**Dataset content**

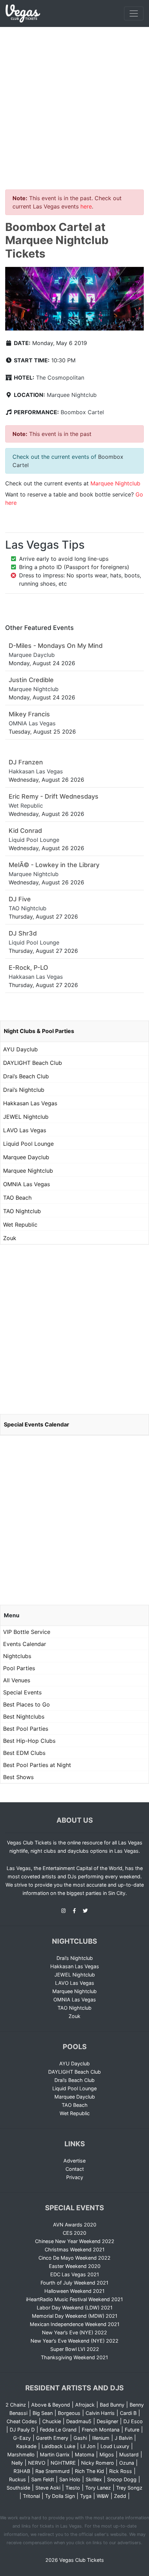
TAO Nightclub (22, 1211)
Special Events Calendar (36, 1424)
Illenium (100, 2438)
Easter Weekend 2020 (74, 2266)
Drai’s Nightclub (23, 1089)
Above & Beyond (50, 2405)
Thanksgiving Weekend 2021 (74, 2357)
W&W (103, 2496)
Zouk (9, 1238)
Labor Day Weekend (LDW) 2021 (75, 2307)
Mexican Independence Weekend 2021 (75, 2324)
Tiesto (72, 2488)
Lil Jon (87, 2446)
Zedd (120, 2496)
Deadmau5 (78, 2421)
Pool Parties (19, 1668)
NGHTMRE (63, 2463)
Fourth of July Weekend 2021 (74, 2283)
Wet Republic (20, 1224)
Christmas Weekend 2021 (75, 2249)
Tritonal (31, 2496)
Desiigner (107, 2421)
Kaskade (26, 2446)
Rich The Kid (89, 2471)
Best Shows (18, 1777)
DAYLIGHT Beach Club (32, 1062)
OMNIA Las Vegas (26, 1184)
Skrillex (94, 2479)
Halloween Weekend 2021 (74, 2291)
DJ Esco (133, 2421)
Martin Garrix (55, 2454)
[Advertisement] (74, 104)
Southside (18, 2488)
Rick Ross (120, 2471)
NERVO (36, 2463)
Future (132, 2430)
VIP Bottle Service (26, 1631)
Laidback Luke (58, 2446)
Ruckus (17, 2479)
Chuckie (51, 2421)
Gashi (80, 2438)
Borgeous (69, 2413)
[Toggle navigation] (133, 13)
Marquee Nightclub (72, 394)
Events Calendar (24, 1643)
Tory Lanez (98, 2488)
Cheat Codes (22, 2421)
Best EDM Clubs (24, 1752)
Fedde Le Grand (58, 2430)
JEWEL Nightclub (26, 1116)
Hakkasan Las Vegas (30, 1103)
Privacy (74, 2177)
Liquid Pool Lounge (28, 1143)
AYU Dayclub (20, 1049)
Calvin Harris (100, 2413)
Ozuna (126, 2463)
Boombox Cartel (82, 412)
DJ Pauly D (22, 2430)
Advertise (74, 2161)
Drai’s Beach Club (26, 1076)
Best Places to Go (26, 1704)
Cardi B (128, 2413)
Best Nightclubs (23, 1716)
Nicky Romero (97, 2463)
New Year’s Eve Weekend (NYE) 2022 (74, 2341)
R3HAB (22, 2471)
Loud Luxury (114, 2446)
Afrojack (85, 2405)
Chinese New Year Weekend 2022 (74, 2241)
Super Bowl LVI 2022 (74, 2349)
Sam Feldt (42, 2479)
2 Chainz (16, 2405)
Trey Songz (129, 2488)
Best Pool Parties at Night (37, 1764)
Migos (106, 2454)
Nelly (17, 2463)
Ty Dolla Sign (60, 2496)
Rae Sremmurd (52, 2471)
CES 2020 (74, 2233)
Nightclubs (17, 1656)
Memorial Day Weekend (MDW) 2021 (74, 2316)
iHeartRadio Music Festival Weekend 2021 (74, 2299)
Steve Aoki (47, 2488)
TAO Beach (17, 1197)
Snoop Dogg (122, 2479)
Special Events (22, 1692)
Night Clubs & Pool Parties (39, 1030)
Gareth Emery (52, 2438)
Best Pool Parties (25, 1728)
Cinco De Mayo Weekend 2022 (74, 2258)
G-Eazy (22, 2438)
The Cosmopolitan (60, 377)
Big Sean (43, 2413)
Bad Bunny (112, 2405)
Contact (74, 2169)
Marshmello (21, 2454)
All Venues (16, 1680)
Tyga (85, 2496)
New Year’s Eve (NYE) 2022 (74, 2332)
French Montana (101, 2430)
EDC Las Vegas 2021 (74, 2274)
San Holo (69, 2479)
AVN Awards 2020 (74, 2225)
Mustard (129, 2454)
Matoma (84, 2454)
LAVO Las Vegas (24, 1130)
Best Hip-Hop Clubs (29, 1740)
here (86, 206)
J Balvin (123, 2438)
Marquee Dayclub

**Brief**
Reproduce every line above exactly, pictures excluded.

**Solution to this problem**
TAO Nightclub (22, 1211)
Special Events Calendar (36, 1424)
Illenium (100, 2438)
Easter Weekend 2020 (74, 2266)
Drai’s Nightclub (23, 1089)
Above & Beyond (50, 2405)
Thanksgiving Weekend 2021 (74, 2357)
W&W (103, 2496)
Zouk (9, 1238)
Labor Day Weekend (LDW) 2021 (75, 2307)
Mexican Independence Weekend 2021 (75, 2324)
Tiesto (72, 2488)
Lil Jon (87, 2446)
Zedd (120, 2496)
Deadmau5 (78, 2421)
Pool Parties (19, 1668)
NGHTMRE (63, 2463)
Fourth of July Weekend 2021 (74, 2283)
Wet Republic (20, 1224)
Christmas Weekend 2021 (75, 2249)
Tritonal (31, 2496)
Desiigner (107, 2421)
Kaskade (26, 2446)
Rich The Kid (89, 2471)
Best Shows (18, 1777)
DAYLIGHT Beach Club (32, 1062)
OMNIA Las Vegas (26, 1184)
Skrillex (94, 2479)
Halloween Weekend 2021 (74, 2291)
DJ Esco (133, 2421)
Martin Garrix (55, 2454)
[Advertisement] (74, 104)
Southside (18, 2488)
Rick Ross (120, 2471)
NERVO (36, 2463)
Future (132, 2430)
VIP Bottle Service (26, 1631)
Laidback Luke (58, 2446)
Ruckus (17, 2479)
Chuckie (51, 2421)
Gashi (80, 2438)
Borgeous (69, 2413)
[Toggle navigation] (133, 13)
Marquee Nightclub (72, 394)
Events Calendar (24, 1643)
Tory Lanez (98, 2488)
Cheat Codes (22, 2421)
Best EDM Clubs (24, 1752)
Fedde Le Grand (58, 2430)
JEWEL Nightclub (26, 1116)
Hakkasan Las Vegas (30, 1103)
Privacy (74, 2177)
Liquid Pool Lounge (28, 1143)
AYU Dayclub (20, 1049)
Calvin Harris (100, 2413)
Ozuna (126, 2463)
Boombox Cartel (82, 412)
DJ Pauly D (22, 2430)
Advertise (74, 2161)
Drai’s Beach Club (26, 1076)
Best Places to Go (26, 1704)
Cardi B (128, 2413)
Best Nightclubs (23, 1716)
Nicky Romero (97, 2463)
New Year’s Eve Weekend (NYE) 2022 (74, 2341)
R3HAB (22, 2471)
Loud Luxury (114, 2446)
Afrojack (85, 2405)
Chinese New Year Weekend 2022 (74, 2241)
Super Bowl LVI 2022 (74, 2349)
Sam Feldt (42, 2479)
2 Chainz (16, 2405)
Trey Songz (129, 2488)
Best Pool Parties at Night (37, 1764)
Migos (106, 2454)
Nelly (17, 2463)
Ty Dolla Sign (60, 2496)
Rae Sremmurd (52, 2471)
CES 2020 (74, 2233)
Nightclubs (17, 1656)
Memorial Day Weekend (MDW) 2021 (74, 2316)
iHeartRadio Music Festival Weekend 2021 (74, 2299)
Steve Aoki (47, 2488)
TAO Beach (17, 1197)
Snoop Dogg (122, 2479)
Special Events (22, 1692)
Night Clubs & Pool Parties (39, 1030)
Gareth Emery (52, 2438)
Best Pool Parties (25, 1728)
Cinco De Mayo Weekend 2022 (74, 2258)
G-Eazy (22, 2438)
The Cosmopolitan (60, 377)
Big Sean (43, 2413)
Bad Bunny (112, 2405)
Contact (74, 2169)
Marshmello (21, 2454)
All Venues (16, 1680)
Tyga (85, 2496)
New Year’s Eve (NYE) 2022 (74, 2332)
French Montana (101, 2430)
EDC Las Vegas 2021 (74, 2274)
San Holo (69, 2479)
AVN Awards 2020 (74, 2225)
Mustard (129, 2454)
Matoma (84, 2454)
LAVO Las Vegas (24, 1130)
Best Hip-Hop Clubs (29, 1740)
here (86, 206)
J Balvin (123, 2438)
Marquee Dayclub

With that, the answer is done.